A moan rises from my chest, cracking the silence. I slap a hand over my mouth to catch it, but it’s too late. I double over, clutching my ribs, and literally ache for my mother. How will I ever manage to stumble through this world without her? I have so much more daughter left in me.

I grab the champagne. Holding the bottle between my knees, I pop the cork. It shoots across the room, knocking over a bottle of Kytril from my mom’s bedside table. Her antinauseants! I scramble to the bedside and gather the triangular tablets in my fists, remembering the first time I offered one to Mom. She’d just had her first chemo treatment and was full of false bravado for my sake. “I feel fine, really. I’ve had menstrual cramps that have given me more grief.”

But that night, nausea hit her like a tsunami. She swallowed the white tablet, and later asked for another. I lay with her while the drug mercifully took effect and allowed sleep to come. I snuggled next to her, in this very bed, and stroked her hair and held her close, just as she’d done for me so many times. And then, raw with desperation, I closed my eyes and begged God to heal my mother.

He didn’t listen.

The pills stream from my palm into the plastic prescription bottle. Leaving the lid loose, I position the bottle on the table’s
edge, close to her bed, so she can easily reach them. But no … my mom’s gone. She will never take another pill.

I need the champagne. “Here’s to you, Mom,” I whisper, my voice cracking. “I was so proud to be your daughter. You knew that, right?”

In no time the room is spinning, but my pain is mercifully eased. I lower the champagne bottle to the floor and pull back the down comforter. The cool sheets smell faintly of lavender. It feels decadent to lie here, away from the crowd of strangers one floor below. I burrow deeper under the covers, indulging myself in just one more moment of silence before returning downstairs. Just one more minute …

A
loud knock startles me from my stupor. I sit up.

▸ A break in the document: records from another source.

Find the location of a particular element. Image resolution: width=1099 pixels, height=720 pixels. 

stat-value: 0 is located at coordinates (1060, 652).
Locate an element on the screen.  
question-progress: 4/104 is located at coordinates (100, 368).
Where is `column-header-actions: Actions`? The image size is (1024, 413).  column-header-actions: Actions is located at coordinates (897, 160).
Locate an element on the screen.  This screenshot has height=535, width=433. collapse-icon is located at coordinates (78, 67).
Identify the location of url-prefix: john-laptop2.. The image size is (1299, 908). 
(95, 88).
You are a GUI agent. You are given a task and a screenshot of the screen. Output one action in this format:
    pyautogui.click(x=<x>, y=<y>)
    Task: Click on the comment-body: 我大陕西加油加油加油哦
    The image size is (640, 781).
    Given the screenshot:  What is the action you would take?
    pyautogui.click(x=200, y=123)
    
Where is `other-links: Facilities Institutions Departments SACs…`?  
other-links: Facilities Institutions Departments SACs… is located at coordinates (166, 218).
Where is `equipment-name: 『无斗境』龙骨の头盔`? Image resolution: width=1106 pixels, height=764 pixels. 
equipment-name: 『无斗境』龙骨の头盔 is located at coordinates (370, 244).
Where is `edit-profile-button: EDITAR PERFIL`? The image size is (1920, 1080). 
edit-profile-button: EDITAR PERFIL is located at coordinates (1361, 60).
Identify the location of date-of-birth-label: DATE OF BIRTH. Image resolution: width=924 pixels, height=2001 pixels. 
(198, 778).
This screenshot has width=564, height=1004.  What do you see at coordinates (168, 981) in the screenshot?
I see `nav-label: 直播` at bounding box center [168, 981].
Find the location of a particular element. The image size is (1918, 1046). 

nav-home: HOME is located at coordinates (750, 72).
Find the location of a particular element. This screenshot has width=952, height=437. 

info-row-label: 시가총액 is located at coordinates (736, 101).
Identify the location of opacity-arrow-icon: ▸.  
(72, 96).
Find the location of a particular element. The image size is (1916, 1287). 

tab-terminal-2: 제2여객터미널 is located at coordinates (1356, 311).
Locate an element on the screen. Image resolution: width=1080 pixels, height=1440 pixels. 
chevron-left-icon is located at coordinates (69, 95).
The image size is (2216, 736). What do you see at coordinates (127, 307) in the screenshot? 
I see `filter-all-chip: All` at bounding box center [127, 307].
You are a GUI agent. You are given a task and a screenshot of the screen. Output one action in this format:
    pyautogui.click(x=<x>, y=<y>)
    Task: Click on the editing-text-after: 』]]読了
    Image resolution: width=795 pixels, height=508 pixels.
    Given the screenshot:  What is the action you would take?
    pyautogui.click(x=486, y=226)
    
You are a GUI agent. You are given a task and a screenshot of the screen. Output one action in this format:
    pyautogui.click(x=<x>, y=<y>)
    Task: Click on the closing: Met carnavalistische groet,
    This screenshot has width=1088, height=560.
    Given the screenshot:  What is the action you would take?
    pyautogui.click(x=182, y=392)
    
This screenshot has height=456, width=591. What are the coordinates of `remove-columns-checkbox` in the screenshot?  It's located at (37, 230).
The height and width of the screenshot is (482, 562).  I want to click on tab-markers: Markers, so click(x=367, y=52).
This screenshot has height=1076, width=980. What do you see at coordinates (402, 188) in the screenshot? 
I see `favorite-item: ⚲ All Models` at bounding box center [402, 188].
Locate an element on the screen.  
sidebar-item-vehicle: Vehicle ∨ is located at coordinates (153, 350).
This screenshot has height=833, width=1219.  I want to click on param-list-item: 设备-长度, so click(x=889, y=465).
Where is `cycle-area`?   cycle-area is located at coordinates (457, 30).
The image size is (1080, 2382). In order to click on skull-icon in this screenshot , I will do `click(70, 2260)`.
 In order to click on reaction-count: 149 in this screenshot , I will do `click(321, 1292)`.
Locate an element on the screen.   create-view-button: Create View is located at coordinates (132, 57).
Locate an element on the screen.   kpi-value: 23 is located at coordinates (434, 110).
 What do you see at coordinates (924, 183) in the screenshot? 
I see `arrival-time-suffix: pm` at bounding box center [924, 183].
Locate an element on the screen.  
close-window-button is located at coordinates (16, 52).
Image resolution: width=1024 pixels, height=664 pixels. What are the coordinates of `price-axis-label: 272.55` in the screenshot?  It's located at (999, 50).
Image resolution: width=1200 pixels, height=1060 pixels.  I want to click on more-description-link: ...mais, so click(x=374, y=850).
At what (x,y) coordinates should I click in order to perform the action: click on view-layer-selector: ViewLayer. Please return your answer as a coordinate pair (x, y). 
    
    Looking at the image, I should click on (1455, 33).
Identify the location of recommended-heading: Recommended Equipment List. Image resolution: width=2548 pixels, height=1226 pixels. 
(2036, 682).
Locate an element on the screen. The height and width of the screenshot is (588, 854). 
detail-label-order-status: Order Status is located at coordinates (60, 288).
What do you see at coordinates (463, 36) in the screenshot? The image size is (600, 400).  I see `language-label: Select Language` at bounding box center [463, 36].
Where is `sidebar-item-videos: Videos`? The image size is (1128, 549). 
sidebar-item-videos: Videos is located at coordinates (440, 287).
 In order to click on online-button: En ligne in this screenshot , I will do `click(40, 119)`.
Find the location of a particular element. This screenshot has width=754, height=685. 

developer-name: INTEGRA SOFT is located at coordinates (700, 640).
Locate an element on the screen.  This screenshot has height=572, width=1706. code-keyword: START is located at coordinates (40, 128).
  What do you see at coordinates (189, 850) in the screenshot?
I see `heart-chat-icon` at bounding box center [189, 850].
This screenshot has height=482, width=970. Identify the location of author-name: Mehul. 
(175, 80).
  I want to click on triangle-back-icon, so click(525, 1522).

It takes a second before I realize where I am … shit, the luncheon! I bolt from the bed, stumbling over the champagne bottle as I lurch for the door.

“Ouch! Oh, damn!”

“You okay, Brett?” my sister-in-law Catherine asks from the open doorway. Before I can answer, she gasps and rushes into the room. She squats before the damp rug and lifts the bottle. “My God! You spilled a bottle of Clos du Mesnil 1995?”

“I drank a good bit of it first.” I plop down beside her and dab the Oriental rug with the hem of my dress.

“Jesus, Brett. This bottle cost over seven hundred dollars.”

“Uh-huh.” I drag myself to my feet and squint at my watch, but the numbers are all blurry. “What time is it?”

She smooths down her black linen dress. “It’s almost two. Lunch is being served.” She tucks a stray curl behind my ear. Even though I tower over her by a good five inches, she still manages to make me feel like I’m her unkempt toddler. I half expect her to lick her fingers and pat down my cowlick. “You look downright
gaunt, Brett,” she says, repositioning my pearl necklace. “Your mother would be the first to say that despite your grief, you must take care of yourself.”

But that’s not true. My mom would tell me I look pretty, even though my makeup has been cried off. She’d insist that the humidity has enhanced my long auburn waves, not created a frizzy rat’s nest, and that my puffy, red-rimmed eyes are still the soulful brown eyes of a poet.

I feel tears threaten and I turn away. Who’s going to boost my confidence now that my mom’s gone? I bend down to grab the empty bottle, but the floor wobbles and lurches. Oh, God! I’m on a sailboat in the middle of a cyclone. I grab hold of the bed frame like it’s my lifeline and wait for the storm to pass.